# EXERCISE
Lines to be reproduced exactly: the one that holds "Screen dimensions: 1280x800" and all those after it through the end of the data. Include no others.

# INFORMATION SUPPLIED
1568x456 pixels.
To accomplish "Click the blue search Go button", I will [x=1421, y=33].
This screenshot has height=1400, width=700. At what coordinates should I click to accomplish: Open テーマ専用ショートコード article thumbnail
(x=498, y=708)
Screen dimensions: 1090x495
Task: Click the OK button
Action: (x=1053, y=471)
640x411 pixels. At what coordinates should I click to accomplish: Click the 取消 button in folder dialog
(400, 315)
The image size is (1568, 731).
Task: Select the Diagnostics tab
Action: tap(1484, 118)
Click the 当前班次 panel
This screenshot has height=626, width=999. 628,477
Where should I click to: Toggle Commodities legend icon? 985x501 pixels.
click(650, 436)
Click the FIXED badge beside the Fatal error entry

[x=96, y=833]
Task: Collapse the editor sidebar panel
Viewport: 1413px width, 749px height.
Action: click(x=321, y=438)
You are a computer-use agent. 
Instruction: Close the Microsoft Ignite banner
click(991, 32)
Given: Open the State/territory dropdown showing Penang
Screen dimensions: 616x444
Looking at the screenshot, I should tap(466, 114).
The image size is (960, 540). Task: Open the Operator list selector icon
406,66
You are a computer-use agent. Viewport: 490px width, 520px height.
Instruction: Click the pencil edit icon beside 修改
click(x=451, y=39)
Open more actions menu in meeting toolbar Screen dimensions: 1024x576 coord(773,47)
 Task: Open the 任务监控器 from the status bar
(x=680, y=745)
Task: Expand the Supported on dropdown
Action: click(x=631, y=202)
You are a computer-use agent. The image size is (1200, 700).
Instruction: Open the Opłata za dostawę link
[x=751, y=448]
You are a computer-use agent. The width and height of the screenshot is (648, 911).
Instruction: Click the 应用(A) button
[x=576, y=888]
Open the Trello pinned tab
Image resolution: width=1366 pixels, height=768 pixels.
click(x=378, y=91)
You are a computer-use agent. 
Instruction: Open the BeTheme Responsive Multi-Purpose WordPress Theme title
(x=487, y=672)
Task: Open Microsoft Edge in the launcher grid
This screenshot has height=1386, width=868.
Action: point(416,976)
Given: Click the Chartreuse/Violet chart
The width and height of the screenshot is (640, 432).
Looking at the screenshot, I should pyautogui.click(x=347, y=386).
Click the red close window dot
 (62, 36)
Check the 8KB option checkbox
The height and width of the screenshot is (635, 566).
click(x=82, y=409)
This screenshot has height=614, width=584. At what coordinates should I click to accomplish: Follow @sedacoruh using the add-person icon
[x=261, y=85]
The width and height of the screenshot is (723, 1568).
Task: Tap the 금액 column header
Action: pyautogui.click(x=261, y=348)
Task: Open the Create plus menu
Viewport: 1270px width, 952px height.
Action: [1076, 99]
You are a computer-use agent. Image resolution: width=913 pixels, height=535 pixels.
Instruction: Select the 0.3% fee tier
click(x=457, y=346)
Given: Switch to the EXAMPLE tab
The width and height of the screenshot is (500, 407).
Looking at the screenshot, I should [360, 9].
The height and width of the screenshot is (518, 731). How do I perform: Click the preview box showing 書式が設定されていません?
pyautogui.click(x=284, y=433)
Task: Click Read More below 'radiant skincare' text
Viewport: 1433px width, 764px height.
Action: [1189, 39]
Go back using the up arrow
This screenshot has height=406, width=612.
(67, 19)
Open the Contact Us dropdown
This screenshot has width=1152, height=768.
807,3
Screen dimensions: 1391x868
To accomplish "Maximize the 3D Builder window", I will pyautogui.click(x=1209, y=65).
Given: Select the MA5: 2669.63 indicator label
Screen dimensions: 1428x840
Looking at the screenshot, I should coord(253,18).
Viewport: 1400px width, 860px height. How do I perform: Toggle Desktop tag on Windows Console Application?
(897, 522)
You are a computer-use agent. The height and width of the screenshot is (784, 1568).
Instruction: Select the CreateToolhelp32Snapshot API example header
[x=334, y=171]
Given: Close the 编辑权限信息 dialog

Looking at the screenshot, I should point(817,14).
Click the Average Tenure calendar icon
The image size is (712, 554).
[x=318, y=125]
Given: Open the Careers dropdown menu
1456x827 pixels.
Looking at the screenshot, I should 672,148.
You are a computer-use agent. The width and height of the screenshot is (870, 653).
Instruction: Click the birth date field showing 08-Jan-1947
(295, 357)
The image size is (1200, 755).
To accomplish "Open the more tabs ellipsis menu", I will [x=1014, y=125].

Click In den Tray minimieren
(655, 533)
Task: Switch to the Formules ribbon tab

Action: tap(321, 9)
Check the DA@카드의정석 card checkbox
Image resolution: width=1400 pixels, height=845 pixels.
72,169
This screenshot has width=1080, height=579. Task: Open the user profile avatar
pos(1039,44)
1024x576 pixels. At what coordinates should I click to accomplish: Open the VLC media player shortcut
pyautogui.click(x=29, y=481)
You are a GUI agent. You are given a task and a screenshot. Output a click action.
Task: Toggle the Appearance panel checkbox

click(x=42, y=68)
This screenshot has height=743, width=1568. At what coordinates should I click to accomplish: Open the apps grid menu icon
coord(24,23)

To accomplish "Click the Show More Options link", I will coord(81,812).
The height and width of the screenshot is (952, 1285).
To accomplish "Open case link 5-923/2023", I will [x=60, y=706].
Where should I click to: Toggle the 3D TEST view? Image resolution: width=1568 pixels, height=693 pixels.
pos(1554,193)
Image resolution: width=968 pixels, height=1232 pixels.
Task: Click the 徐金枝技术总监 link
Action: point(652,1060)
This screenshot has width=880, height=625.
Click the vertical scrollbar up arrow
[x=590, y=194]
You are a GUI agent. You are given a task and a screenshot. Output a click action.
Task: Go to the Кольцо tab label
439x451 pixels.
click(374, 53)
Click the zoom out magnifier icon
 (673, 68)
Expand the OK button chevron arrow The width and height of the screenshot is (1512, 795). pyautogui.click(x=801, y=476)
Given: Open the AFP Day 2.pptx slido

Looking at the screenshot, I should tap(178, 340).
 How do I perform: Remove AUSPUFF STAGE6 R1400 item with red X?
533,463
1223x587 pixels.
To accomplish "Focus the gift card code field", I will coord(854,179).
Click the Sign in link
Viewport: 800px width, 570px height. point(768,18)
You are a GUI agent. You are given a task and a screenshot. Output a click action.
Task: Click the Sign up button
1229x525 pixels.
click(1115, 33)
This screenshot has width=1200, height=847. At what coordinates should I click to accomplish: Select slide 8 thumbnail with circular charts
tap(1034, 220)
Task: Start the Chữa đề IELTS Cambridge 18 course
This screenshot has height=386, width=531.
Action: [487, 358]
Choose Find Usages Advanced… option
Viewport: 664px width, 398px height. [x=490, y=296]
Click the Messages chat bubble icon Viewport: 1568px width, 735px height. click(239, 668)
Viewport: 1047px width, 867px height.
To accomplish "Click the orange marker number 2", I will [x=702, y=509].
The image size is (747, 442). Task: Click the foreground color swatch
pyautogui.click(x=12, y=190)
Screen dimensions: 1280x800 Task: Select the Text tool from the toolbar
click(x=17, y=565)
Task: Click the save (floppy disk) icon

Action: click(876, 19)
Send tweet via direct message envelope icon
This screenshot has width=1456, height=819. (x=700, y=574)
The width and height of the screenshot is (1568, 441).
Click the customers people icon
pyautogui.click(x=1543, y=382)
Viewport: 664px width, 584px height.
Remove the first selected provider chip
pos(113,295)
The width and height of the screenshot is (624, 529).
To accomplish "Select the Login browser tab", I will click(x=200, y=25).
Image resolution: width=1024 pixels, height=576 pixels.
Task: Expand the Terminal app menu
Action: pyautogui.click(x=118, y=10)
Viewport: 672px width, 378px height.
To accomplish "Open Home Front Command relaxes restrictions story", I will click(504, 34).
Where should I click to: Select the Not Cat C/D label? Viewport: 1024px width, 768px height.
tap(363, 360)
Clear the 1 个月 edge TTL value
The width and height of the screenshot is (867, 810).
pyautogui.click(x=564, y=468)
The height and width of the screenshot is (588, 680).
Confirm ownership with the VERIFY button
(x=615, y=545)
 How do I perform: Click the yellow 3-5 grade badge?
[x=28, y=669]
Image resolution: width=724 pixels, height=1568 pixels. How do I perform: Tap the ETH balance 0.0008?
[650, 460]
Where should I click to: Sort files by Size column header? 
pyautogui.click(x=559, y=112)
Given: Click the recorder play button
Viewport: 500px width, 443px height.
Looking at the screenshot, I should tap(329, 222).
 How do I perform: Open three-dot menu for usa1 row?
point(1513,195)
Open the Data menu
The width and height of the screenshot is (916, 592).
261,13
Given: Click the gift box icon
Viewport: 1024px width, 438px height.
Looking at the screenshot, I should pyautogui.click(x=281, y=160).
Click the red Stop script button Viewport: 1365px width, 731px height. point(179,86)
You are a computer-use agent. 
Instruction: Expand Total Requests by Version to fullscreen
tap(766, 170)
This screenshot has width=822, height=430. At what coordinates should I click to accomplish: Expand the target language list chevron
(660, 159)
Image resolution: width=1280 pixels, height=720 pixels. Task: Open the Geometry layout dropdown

# RESULT OF THE TASK
Screen dimensions: 1280x800 Task: Select the Text tool from the toolbar
click(x=17, y=565)
Task: Click the save (floppy disk) icon

Action: click(876, 19)
Send tweet via direct message envelope icon
This screenshot has width=1456, height=819. (x=700, y=574)
The width and height of the screenshot is (1568, 441).
Click the customers people icon
pyautogui.click(x=1543, y=382)
Viewport: 664px width, 584px height.
Remove the first selected provider chip
pos(113,295)
The width and height of the screenshot is (624, 529).
To accomplish "Select the Login browser tab", I will click(x=200, y=25).
Image resolution: width=1024 pixels, height=576 pixels.
Task: Expand the Terminal app menu
Action: pyautogui.click(x=118, y=10)
Viewport: 672px width, 378px height.
To accomplish "Open Home Front Command relaxes restrictions story", I will click(504, 34).
Where should I click to: Select the Not Cat C/D label? Viewport: 1024px width, 768px height.
tap(363, 360)
Clear the 1 个月 edge TTL value
The width and height of the screenshot is (867, 810).
pyautogui.click(x=564, y=468)
The height and width of the screenshot is (588, 680).
Confirm ownership with the VERIFY button
(x=615, y=545)
 How do I perform: Click the yellow 3-5 grade badge?
[x=28, y=669]
Image resolution: width=724 pixels, height=1568 pixels. How do I perform: Tap the ETH balance 0.0008?
[650, 460]
Where should I click to: Sort files by Size column header? 
pyautogui.click(x=559, y=112)
Given: Click the recorder play button
Viewport: 500px width, 443px height.
Looking at the screenshot, I should tap(329, 222).
 How do I perform: Open three-dot menu for usa1 row?
point(1513,195)
Open the Data menu
The width and height of the screenshot is (916, 592).
261,13
Given: Click the gift box icon
Viewport: 1024px width, 438px height.
Looking at the screenshot, I should pyautogui.click(x=281, y=160).
Click the red Stop script button Viewport: 1365px width, 731px height. point(179,86)
You are a computer-use agent. 
Instruction: Expand Total Requests by Version to fullscreen
tap(766, 170)
This screenshot has width=822, height=430. At what coordinates should I click to accomplish: Expand the target language list chevron
(660, 159)
Image resolution: width=1280 pixels, height=720 pixels. Task: Open the Geometry layout dropdown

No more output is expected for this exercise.